Our client has engaged an architect who has drawn plans and applied for a planning permit, which has been approved by local council. Does the architect have the right to withhold the copyright to the plans? The construction drawings have not been completed. The project has not been initiated. The architect’s invoices have all been paid.
The clients do not intend to further pursue work with the architect.
They have the planning permits but not the building permits. Can these clients use the plans they have paid for and engage a different architect to complete the construction drawings? Or does the architect own the copyright to them? If, in the circumstances, the architect does own the copyright, does this mean the client is simply out of pocket with no useable plans?

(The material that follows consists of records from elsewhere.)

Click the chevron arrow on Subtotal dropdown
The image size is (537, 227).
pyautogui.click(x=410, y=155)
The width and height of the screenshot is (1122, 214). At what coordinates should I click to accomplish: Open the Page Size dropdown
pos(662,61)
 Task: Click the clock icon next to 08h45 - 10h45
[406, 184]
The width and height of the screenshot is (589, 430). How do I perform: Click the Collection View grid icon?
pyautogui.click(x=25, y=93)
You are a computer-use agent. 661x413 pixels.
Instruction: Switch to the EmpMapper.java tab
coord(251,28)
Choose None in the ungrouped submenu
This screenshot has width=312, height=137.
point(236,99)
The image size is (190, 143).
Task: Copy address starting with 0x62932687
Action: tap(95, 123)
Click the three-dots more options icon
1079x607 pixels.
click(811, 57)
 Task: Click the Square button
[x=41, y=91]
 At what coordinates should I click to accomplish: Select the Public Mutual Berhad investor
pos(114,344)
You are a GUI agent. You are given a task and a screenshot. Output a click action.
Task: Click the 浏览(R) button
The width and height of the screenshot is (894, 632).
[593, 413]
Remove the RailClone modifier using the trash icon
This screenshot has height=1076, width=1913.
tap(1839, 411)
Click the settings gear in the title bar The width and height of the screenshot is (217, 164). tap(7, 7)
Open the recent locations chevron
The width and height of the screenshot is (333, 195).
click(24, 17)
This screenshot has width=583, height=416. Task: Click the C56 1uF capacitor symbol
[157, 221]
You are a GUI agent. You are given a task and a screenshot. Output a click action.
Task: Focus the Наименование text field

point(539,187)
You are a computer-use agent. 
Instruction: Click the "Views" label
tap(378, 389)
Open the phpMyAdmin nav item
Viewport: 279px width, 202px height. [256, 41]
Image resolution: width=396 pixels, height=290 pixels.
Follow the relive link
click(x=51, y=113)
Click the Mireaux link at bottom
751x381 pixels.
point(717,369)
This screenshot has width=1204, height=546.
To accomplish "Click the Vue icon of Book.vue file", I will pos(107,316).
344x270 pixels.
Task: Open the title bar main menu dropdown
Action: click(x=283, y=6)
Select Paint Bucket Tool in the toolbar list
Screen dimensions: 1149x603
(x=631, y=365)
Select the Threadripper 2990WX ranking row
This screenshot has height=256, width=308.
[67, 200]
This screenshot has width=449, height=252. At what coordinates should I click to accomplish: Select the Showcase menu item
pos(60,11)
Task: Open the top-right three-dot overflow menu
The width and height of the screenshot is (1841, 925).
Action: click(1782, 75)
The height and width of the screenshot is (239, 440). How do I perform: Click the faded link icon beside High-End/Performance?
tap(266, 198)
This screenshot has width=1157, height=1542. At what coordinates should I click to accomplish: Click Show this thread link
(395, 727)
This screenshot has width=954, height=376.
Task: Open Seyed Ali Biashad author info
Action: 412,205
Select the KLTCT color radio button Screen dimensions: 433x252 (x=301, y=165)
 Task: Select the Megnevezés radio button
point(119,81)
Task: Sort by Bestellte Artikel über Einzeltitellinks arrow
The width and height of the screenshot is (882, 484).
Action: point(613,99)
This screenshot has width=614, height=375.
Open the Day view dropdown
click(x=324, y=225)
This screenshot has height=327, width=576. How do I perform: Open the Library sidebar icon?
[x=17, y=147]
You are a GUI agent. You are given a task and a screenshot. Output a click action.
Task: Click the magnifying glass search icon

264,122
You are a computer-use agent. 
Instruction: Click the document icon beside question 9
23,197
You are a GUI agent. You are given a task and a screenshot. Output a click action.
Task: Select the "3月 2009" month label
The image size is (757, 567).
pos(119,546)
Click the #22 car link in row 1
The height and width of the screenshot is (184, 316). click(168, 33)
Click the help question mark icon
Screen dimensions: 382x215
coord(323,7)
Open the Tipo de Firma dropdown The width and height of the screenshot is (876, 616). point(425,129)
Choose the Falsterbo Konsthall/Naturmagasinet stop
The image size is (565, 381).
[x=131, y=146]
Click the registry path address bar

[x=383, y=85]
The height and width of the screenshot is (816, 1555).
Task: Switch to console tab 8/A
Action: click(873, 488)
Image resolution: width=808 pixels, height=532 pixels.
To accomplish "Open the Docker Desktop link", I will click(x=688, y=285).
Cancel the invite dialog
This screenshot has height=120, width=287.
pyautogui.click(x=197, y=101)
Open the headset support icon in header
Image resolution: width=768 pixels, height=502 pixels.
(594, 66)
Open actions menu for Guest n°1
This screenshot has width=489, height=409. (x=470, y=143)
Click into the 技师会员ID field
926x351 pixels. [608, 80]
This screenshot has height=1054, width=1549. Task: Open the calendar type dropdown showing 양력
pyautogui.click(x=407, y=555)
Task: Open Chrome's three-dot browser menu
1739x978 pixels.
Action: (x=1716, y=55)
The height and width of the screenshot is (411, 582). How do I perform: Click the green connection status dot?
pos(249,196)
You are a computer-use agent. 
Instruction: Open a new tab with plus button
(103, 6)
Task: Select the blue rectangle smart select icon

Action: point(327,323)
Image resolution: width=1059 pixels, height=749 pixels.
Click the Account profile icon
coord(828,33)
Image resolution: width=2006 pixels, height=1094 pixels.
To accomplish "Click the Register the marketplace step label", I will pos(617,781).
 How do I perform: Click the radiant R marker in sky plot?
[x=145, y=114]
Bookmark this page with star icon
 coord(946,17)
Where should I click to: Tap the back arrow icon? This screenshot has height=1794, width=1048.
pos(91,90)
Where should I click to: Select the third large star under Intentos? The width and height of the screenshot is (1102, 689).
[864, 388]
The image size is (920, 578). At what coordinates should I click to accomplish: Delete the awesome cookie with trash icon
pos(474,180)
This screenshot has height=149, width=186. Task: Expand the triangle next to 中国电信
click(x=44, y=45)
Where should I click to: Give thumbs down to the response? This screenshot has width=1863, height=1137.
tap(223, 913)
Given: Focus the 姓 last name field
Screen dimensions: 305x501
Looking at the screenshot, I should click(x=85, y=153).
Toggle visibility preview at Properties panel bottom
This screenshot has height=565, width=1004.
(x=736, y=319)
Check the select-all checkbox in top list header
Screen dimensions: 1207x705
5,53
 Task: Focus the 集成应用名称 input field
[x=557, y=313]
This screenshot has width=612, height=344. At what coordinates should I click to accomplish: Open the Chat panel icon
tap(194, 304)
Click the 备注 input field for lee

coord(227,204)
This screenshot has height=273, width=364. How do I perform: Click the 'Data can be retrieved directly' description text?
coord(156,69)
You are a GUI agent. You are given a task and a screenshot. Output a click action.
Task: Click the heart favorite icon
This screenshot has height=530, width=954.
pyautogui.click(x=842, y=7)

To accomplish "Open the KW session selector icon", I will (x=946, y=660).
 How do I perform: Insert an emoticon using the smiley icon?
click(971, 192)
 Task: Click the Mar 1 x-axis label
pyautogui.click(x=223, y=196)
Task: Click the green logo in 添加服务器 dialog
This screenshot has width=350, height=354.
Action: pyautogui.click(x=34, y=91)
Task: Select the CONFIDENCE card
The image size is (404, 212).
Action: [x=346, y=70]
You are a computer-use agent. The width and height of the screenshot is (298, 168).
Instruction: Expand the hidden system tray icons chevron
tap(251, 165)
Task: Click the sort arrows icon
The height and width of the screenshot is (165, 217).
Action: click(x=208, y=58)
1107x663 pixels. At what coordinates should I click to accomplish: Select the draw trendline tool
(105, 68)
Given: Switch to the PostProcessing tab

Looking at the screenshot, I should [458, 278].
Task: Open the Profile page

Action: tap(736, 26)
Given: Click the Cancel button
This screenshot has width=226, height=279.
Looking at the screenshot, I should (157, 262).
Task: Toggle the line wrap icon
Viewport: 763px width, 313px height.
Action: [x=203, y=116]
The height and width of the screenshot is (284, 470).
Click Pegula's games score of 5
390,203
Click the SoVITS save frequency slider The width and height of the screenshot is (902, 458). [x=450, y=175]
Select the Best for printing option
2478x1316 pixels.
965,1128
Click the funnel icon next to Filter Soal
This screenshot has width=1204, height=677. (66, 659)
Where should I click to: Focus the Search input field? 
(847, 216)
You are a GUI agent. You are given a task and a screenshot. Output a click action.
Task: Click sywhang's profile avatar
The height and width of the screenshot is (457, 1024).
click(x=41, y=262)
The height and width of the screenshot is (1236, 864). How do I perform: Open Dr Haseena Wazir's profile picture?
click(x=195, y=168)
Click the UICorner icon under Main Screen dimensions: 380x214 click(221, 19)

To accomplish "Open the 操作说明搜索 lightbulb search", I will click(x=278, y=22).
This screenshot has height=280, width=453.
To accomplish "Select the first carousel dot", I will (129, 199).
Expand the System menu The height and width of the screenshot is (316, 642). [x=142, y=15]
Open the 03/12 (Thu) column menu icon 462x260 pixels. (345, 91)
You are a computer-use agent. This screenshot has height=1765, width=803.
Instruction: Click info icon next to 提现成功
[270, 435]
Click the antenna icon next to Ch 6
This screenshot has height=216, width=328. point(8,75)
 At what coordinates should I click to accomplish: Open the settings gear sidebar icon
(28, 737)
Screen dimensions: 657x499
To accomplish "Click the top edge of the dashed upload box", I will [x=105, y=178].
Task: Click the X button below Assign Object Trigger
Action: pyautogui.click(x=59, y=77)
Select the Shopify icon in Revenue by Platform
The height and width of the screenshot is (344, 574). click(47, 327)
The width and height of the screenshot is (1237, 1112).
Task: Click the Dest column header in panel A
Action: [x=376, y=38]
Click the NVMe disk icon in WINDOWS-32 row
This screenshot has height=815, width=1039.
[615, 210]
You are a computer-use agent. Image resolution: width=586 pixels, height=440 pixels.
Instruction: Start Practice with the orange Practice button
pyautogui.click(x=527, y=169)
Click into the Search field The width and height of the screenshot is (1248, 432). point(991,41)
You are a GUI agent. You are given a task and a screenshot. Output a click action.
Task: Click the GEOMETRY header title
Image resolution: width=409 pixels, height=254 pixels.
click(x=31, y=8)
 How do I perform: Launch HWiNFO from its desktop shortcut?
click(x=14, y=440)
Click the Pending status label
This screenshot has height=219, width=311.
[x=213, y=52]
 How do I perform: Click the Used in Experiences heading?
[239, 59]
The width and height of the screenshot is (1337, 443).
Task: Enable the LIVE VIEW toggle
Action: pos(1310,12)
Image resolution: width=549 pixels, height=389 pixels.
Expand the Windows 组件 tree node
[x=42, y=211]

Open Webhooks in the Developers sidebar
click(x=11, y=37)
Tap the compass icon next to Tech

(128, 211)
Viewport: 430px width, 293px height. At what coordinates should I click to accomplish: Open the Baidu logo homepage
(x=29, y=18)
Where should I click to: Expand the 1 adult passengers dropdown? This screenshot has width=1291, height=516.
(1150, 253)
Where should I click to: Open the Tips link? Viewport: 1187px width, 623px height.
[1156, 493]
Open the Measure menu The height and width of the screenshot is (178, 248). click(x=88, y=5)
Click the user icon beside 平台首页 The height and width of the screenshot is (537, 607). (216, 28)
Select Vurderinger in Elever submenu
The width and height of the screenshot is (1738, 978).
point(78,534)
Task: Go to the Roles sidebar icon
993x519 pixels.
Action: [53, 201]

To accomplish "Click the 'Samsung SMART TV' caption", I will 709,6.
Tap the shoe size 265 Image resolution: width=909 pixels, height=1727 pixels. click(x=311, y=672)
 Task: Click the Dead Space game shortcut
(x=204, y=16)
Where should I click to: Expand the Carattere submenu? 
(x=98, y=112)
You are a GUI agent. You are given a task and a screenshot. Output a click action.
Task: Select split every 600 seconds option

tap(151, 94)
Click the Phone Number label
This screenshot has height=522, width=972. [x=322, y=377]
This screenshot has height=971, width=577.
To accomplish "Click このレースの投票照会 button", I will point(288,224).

There was no formal engagement contract with this architect and the clients have contacted the Architects board who do not have jurisdiction regarding copyright laws.
Your assistance is greatly appreciated.
Thank you for the question.
Architects own the copyright in the work they produce and can enforce that right, subject to the terms of any agreement between the architect and the client. However, where no agreement exists there is an implied licence whereby a client who commissions an architect to do specific work may, if the relationship ends, use the architect’s work for the purpose for which it was commissioned. That applies even where the work is completed by someone else and even where the client has not paid the architect. See Gruzman Pty Ltd v Percy Marks Pty Ltd (1989) 16 IPR 87.
So, yes, your client can use the plans.
Note that there can often be dispute over the precise terms of the implied licence, usually as to the scope of the commissioned works – especially where no formal agreement exists to define the scope. The High Court examined such issues in Concrete Pty Ltd v Parramatta Design & Developments Pty Ltd  HCA 55, where Gruzman was cited with approval.